Terdengar suara sirine ambulan membangunkan pikiranku tentang dia tempo dulu, dan aku pun kaget tenyata gang arah kosku terlewat, cukup lelah kakiku berjalan hampr 30 menit dari bioskop ke kos,
“Coba kalau punya kendaraan tentunya tidak selelah ini”pikirku dalam hati ku buka kunci kamarku, kurebahkan badanku, hendak memejamkan mata, tidur sejenak menghapus kelelahan dan kepenatan otakku memikirkan sifat dia yang ku rasa janggal, belum sempat kupejamkan mataku Handphone-ku berdering, terlihat nomor baru memanggil, kuangkat telponya, bertanya siapa, ada apa? setelah beberapa detik tak terdengar suara, tenyata Nisa, belum ku bertanya kenapa nomornya ganti ia berkata,
“ Syah aku ini keterlaluan ya?”
“ Kok bisa?,” kataku.
“ Kau tentu tahu perubahan sikapku setelah melihat film tentang ibu tadikan? Ada beberapa hal yang belum kau tahu Syah, tentang diriku, bahwa semenjak 3 bulan di Jogja aku belum pernah komunikasi dengan keluarga, hatiku sekarang keras seperti batu, kepekaanku dan rasa perduliku terhadap keluarga di rumah seolah hilang, ketika mendengar adikku sakitpun hingga dirawat, tak sedikitpun aku sedih, dan bahkan aku sekarang cenderung angkuh, berdoa padaNyapun tidak, setiap kewajibanNya sebatas aku laksanakan biasa-biasa saja, mungkin ini hukuman dariNya,
handphone-ku hilang tadi, waktu ku tinggal mandi, sekarang aku pinjam handphone Yeni, seolah-olah ini teguranNya, kemarin-kemarin pun hatiku mengalami kegundahan,pikiranku kalut, hatiku tak tenang, seolah-olah hidup tetapi terasa mati, hari ini aku putuskan pulang ke Tegal, berharap di rumah jiwaku yang pergi dapat kembali, aku minta maaf kalau punya salah ya? Doakan aku semoga sampai tujuan, sudah ya? dah Syah, sampai ketemu nanti, aku berlibur seminggu di rumah tolong di ijinkan. Makasih.” Ia menutup telponnya tanpa mengijinkan ku berbicara sedikitpun, tapi sedikitpun aku tak marah dengan sifatnya itu, karena aku mengenalnya, sifatnya itu menunjukan bahwa sedang bingung dan galaunya hatinya. Ku tulis sms pesan singkat ke nomor yang tadi dipakainya menelponku.

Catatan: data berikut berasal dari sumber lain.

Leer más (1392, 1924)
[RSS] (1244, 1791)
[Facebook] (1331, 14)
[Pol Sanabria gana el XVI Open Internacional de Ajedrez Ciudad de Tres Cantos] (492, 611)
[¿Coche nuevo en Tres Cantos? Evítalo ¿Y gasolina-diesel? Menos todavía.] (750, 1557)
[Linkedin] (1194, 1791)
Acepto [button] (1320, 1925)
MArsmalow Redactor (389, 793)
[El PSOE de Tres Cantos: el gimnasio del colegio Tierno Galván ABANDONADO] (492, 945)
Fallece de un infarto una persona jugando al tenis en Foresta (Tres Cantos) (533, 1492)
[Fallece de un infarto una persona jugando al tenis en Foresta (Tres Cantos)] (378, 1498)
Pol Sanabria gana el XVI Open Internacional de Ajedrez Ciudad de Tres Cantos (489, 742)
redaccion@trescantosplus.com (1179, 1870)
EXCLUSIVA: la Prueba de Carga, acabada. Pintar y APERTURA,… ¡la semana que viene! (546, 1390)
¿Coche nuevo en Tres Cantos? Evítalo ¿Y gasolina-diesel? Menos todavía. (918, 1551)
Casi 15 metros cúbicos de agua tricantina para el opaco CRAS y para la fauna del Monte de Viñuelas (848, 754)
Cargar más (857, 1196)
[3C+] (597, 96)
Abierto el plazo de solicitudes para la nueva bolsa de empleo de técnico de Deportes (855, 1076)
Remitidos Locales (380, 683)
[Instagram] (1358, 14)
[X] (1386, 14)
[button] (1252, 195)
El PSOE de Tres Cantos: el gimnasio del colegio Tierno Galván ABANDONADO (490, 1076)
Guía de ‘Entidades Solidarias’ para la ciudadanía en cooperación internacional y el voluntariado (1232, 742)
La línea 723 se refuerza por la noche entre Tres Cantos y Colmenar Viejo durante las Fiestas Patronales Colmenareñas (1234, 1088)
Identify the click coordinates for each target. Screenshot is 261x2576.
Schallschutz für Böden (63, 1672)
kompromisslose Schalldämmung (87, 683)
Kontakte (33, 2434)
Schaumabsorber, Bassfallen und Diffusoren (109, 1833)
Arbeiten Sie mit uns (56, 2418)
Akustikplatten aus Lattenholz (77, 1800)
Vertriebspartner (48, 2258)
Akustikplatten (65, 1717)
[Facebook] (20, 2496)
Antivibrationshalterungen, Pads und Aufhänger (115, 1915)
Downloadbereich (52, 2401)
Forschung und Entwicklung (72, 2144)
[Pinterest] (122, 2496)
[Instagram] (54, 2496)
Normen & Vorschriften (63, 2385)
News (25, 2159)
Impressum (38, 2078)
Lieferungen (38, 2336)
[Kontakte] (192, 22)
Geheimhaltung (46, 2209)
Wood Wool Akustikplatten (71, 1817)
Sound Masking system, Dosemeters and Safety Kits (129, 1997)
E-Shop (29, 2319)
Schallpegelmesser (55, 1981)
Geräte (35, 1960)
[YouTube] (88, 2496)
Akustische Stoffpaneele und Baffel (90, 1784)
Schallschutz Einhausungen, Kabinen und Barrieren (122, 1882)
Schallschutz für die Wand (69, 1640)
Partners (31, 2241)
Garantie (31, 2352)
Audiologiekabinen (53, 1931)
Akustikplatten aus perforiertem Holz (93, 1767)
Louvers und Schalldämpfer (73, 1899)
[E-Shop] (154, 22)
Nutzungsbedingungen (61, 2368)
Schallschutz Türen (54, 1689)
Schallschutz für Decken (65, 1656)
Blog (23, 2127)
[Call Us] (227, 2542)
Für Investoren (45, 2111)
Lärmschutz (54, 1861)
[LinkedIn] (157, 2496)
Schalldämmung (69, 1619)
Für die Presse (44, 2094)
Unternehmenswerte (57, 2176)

“Nis, hati-hati di jalan, kalau memang lebih baik pulang, jangan ragu untuk pulang, jemput senyum dan keceriaanmu di Tegal, kalau sudah ketemu, marahin dia dan ikat dia jangan sampai lepas, jangan biarkan dia pergi lagi, aku ingin melihatnya” setelah tekirim, ku lanjutkan tidur ku yang tertunda.